Hanefîler'e göre garimîn, borcu olan ve borcundan başka nisab miktarı malı bulunmayan kimselerdir. Şâfiî, Mâlikî ve Hanbelî mezhepleri de garimînin tanımında "borçlu olma"yı esas alırlar.
Borcu sebebinin borçluya zekât verme hükmüne etkisini dikkate alarak borçluları iki kısma ayırır:
1. Kendi ihtiyacı için borçlananlar: Geçim masrafları, mesken edinme, tedavi masrafları, çocuğunu evlendirme gibi sebeplerle borçlanan kimselerle yangın, sel, deprem, kaza ve israf dışında bir sebeple iflas eden kimseler bu gruba girer.
2. Toplumun menfaati için borçlananlar: İki aile veya iki köy halkı arasında kan veya mal davalarından çatışma çıktığında, fitne alevini söndürmek için tarafları razı edecek malı vermeyi taahhüt edip hiçbir karşılık beklemeyen kimse bu sebeple borçlanırsa, bu borçluya zekât verilir. Bu itibarla, "Ara bulmak için borçlanan kişinin borcu zekât malından ödenir, isterse bu kişi gayri müslim iki toplumun arasını bulmak için borçlanmış olsun" denilmiştir.
Hayır kurumlarında hizmet ederken ve kimsesizler yurdu, hastahane, okul, cami yapımı gibi bir sosyal hizmeti gerçekleştirirken borçlananlar da, ara bulmak için borçlananlar gibidir. Bunların da borçları zekât malından karşılanabilir.
Kabîsa b. Muhârik ara bulmak için ödediği diyetten dolayı borçlanır ve Hz. Peygamber'e gelerek yardım ister. Hz. Peygamber, o anda zekât geliri bulunmadığı için, ona zekât gelinceye kadar beklemesini söyler ve şu eklemeyi yapar:
"Ey Kabîsa! İstemek sadece üç grup insan için helâldir:
a) Ara bulmak için diyet verir veya kefil olur, borçlanır, borcunu ödeyene kadar onun istemesi helâl olur, borcu kapatılınca artık isteyemez.
b) Malı bir âfet sonucu helâk olur. O kimsenin de ihtiyacını karşılayacak kadar istemesi helâldir.
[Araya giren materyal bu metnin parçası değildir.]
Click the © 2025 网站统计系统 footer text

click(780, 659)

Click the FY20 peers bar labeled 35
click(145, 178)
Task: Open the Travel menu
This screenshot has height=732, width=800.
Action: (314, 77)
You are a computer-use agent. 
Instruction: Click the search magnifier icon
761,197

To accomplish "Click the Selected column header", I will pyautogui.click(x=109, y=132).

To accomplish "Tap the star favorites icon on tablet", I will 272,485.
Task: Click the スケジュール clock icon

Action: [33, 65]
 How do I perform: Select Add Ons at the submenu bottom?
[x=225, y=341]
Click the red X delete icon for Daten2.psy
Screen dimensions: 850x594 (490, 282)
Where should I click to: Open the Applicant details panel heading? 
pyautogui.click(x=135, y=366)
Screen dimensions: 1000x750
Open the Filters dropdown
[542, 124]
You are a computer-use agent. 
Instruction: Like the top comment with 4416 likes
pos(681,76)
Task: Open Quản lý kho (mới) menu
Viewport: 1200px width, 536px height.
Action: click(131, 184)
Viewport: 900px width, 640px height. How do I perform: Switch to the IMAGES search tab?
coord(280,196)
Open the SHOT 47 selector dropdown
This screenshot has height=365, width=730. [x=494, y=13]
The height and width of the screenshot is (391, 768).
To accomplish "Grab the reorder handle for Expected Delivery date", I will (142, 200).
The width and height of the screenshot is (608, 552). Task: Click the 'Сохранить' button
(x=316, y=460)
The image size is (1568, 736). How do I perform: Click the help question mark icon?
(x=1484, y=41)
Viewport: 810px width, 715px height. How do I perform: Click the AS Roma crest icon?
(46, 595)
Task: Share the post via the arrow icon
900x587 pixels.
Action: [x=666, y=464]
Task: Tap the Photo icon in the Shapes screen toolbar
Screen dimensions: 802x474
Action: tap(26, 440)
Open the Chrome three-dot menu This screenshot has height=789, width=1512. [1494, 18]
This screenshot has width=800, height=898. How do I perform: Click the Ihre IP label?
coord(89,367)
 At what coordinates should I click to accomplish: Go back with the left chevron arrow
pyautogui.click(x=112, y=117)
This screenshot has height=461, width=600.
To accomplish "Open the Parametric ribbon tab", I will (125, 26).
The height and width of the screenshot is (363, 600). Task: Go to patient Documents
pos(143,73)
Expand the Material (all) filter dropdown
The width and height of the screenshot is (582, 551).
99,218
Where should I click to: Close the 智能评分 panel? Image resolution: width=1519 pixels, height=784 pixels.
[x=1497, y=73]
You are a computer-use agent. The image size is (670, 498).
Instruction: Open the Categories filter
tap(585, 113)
c) Fakir düşen ve fakirliği komşularından üç güvenilir şahitle doğrulanan kimsenin istemesi de helâldir. Bu üç grup insandan başkalarının dilenmeleri haramdır. Onlar dilenip aldıklarını haram olarak yerler" (Müslim, “Zekât”, 36). Kendi ihtiyaçları için borçlanan kişiye zekât verilebilmesi bazı şartlara bağlanmıştır. Bunlar:
1. Nisab dışında borcunu ödeyecek serveti bulunmamak. Elinde borcunun bir kısmını ödeyecek kadar nisab fazlası malı varsa, borcunun diğer kısmını ödeyecek kadar zekât verilir. Kazanma gücünün olması borçluya zekât vermeye mani değildir.
2. İçki, kumar ve zina gibi dince yasaklanan bir haramı işlemek veya harcamalarında israfa kaçmak suretiyle borçlanmış olmamak.
3. Borcun süresi dolmuş olmak. Vadesi gelmemiş borcu olanlara zekât verilmez diyenler olduğu gibi verilir diyenler de vardır.
4. Borcun kul hakkından doğan bir borç olması. Zekât ve kefâret gibi borcu olanlar garimîn teriminin kapsamı dışındadır. Ancak fakihlerin hepsi bu şartı koşmamışlardır.
Ölen kimsenin borçlarının bu fondan ödenip ödenemeyeceği de fakihler arasında tartışmalıdır. Hanefî ve Hanbelî fakihleri ile bir görüşünde İmam Şâfiî ölen kimsenin borçlarının zekât verilerek ödenemeyeceğini ileri sürmüşlerdir. İmam Mâlik’e ve İmam Şâfiî'nin diğer görüşüne göre ölünün borcu bu fondan ödenebilir.
Borçluya ihtiyacı kadar zekât verilir. Bu ihtiyaç da borcun ödenmesidir. Borçlu borcunu kendisine verilen zekâtla ödemez de başkasının ödemesi veya alacaklılarının bağışlaması gibi yollarla bu borç ödenirse verilen zekât kendisinden geri alınır. Çünkü bu fondan verilen zekât borcu kapatmak içindir.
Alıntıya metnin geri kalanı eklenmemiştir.